To establish a higher assurance of data integrity and compliance:
a) create an environment where lack of compliance is absolutely forbidden and quality failures are investigated, corrected, and future occurrences are prevented;
b) establish portals or forums where practices or issues can be shared, best practices developed and continuous improvement can be instituted;
c) have proven champions train and coach emerging champions; then take on the rest of the organization;
d) investigate the systems listed above where data integrity or compliance gaps may be first evident;   
e) institute a quality management system (QMS) that includes the organization, processes and technology – not just a CAPA application that gets attention when audits are scheduled;
f)  assure there is real-time executive awareness of quality status and resolution of non-conformances (a perfect BI opportunity); and
g) set an expectation and appreciation for the mature users who raise data integrity and compliance issues to IT or QA and are proactive in their responsibilities – not just audit ready.    

PhM: What role should IT and equipment vendors play, and do they recognize this obligation?

J.M.: Most IT, control system, equipment vendors and analytical instrument vendors want to be able to sell to the life sciences industries and want to be recognized as offering technologies that can be validated. The level of success varies. Those that serve life sciences companies as their primary set of clients are most mature and most capable of achieving this goal. Most major vendors who serve multiple industries are also well prepared and after a few implementations in life sciences, understand the requirements. They enhance their development, testing, documentation and support processes to the life sciences industry’s expectations and regulatory requirements. Obviously, the technology must meet minimum standards and regulations (audit trails, e-signatures, e-records, etc.) before the vendor can even approach the life sciences industries.

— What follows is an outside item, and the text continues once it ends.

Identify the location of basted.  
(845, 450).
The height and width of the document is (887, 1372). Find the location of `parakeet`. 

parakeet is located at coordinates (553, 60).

Most importantly, the technology is only as good as the environment into which it is implemented and operated. Only the manufacturer can validate a system for the purpose for which it is intended. The vendor must build the system components properly and be audited by the life science company. But again, only the life science company can validate the system.

PhM: Can you share any success stories where there is a seamless integration regarding data ownership?

J.M.: There are many successes that we see and in some cases are helping to implement. The one trait I see in common is that companies are addressing or solving shop floor application areas one or two at a time. They are solving them as I said above by mapping unserved or underserved functions into their strategic applications—applications that the company views as global and in which they are willing to invest. Examples include:

  1. Incorporating electronic batch record and shop floor scheduling into a common control system technology;
  2. Incorporating CAPA functions into the ERP system;
  3. Incorporating MES functions into the ERP system;
  4. Utilizing data warehouse and business intelligence (BI) tools for annual product reviews;
  5. Mapping customer complaints and CAPA into a seamless solution in the ERP system; and
  6. Utilizing electronic laboratory notebooks with control systems or ERP systems to establish a real-time laboratory instrument environment.

Other examples are available. The first step is to envision a unified strategy and then to take the vision to the champions that will embrace the challenge, move past the traditional barriers, and achieve the benefits of the strategy. The original promise and ROI of each laboratory, IT or control system, are then achieved and maximized as this unified strategy is realized.